6. Discussion and Conclusions

The information available for solving the registration problem is in practice not sufficient for uniquely encoding the deformation between the objects to be registered. Symmetry arises in both particle relabelling symmetry that gives the Eulerian formulation of the equations of motion and in symmetry groups for specific dissimilarity measures.

For landmark matching, reduction by symmetry reduces the infinite dimensional registration problem to a finite dimensional problem on the reduced landmark space Q. For matching curves and surfaces, symmetry implies that the momentum stays concentrated at the curves and surfaces allowing a reduction by the isotropy groups of warps that leave the objects fixed. In image matching, symmetry allows reduction by the group of warps that do not change the level sets of the image. Jet-particles arise from smaller isotropy subgroups and, hence, larger reduced spaces Q⁽¹⁾ and Q⁽²⁾ that encode locally affine and second order information.

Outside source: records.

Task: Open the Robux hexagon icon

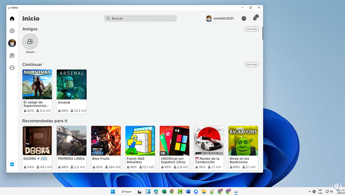Action: click(244, 19)
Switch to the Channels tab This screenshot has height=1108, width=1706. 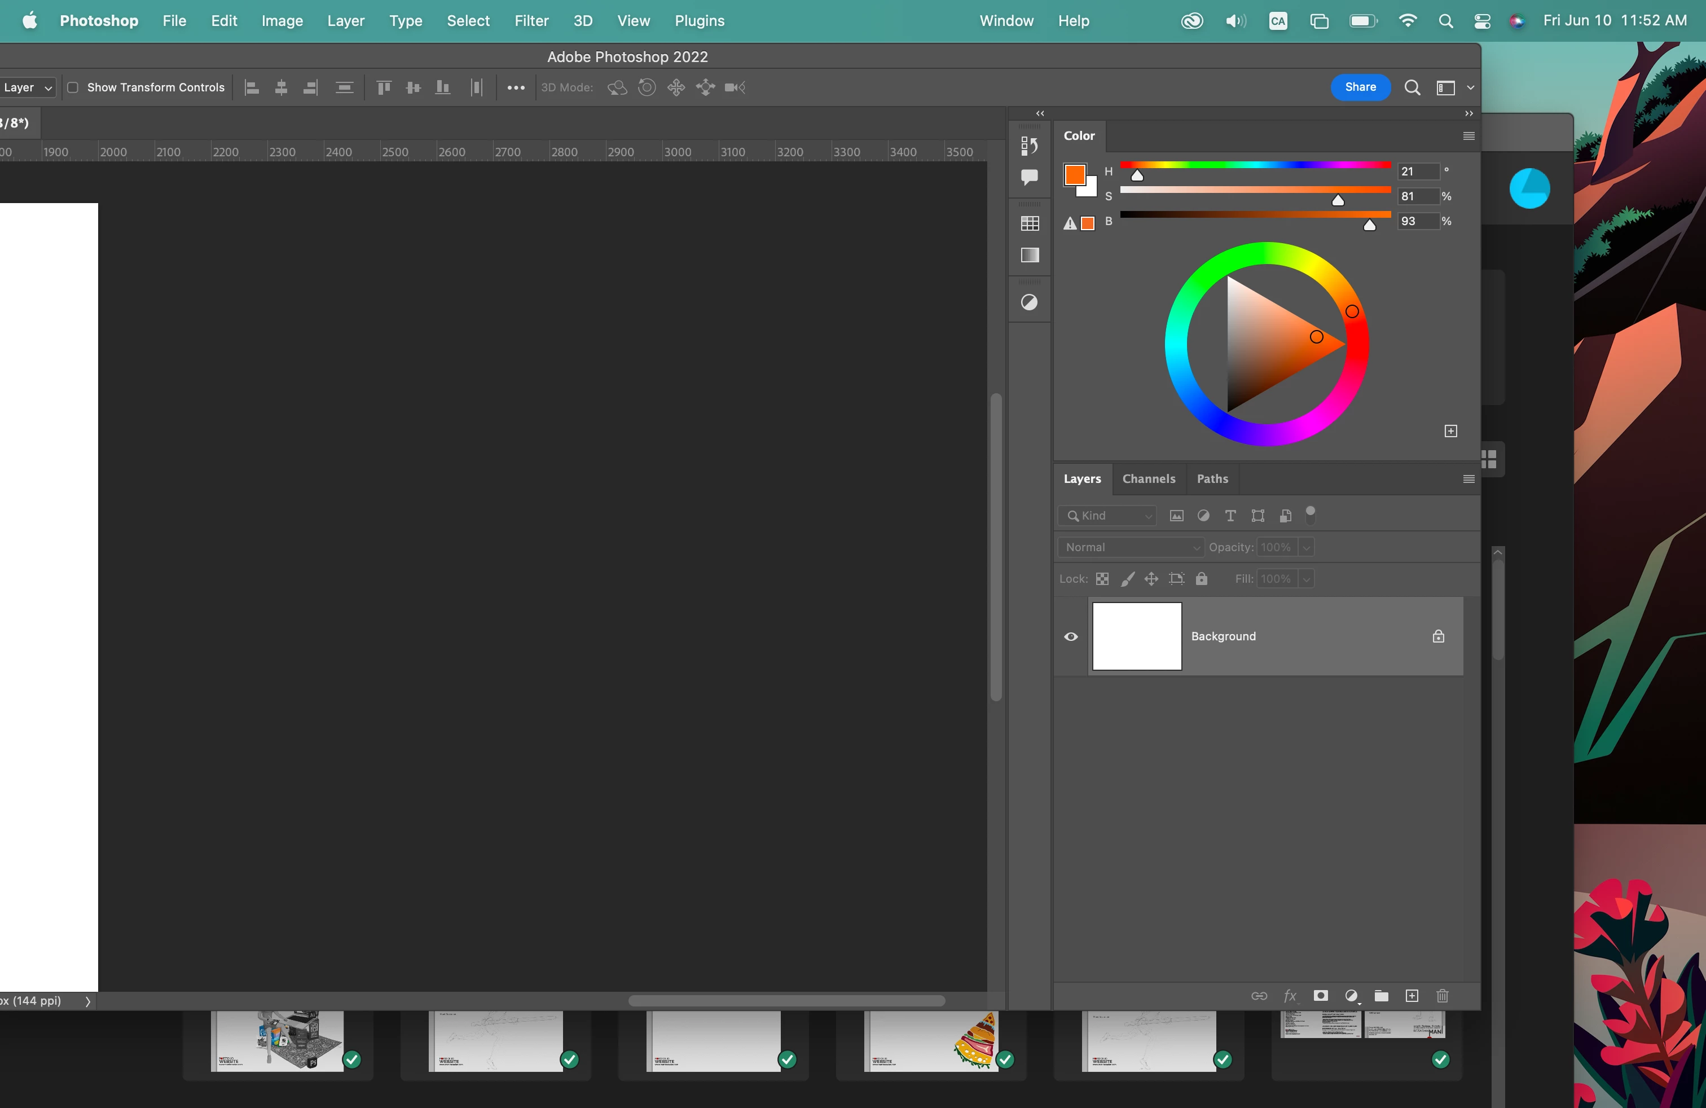coord(1148,479)
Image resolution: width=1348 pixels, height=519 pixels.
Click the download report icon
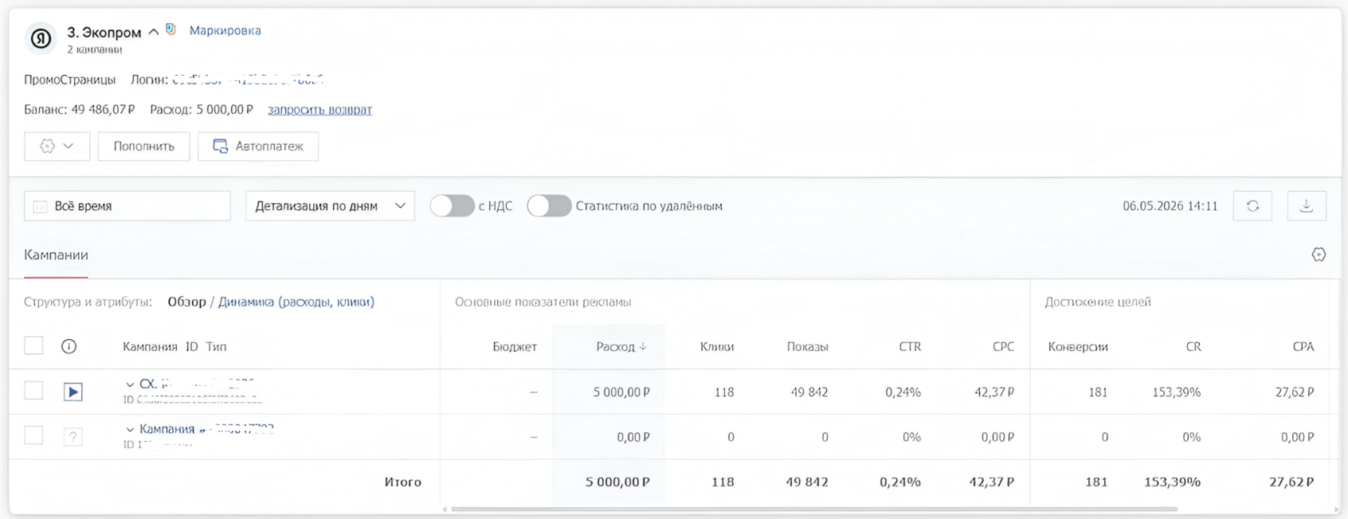pos(1307,206)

Reduction by symmetry allows these cases to be handled in one theoretical framework. We have surveyed the mathematical construction behind the reduction approach and its relation to the above-mentioned examples. As data complexity rises both in terms of resolution and structure, symmetry will continue to be an important tool for removing redundant information and achieving compact data representations.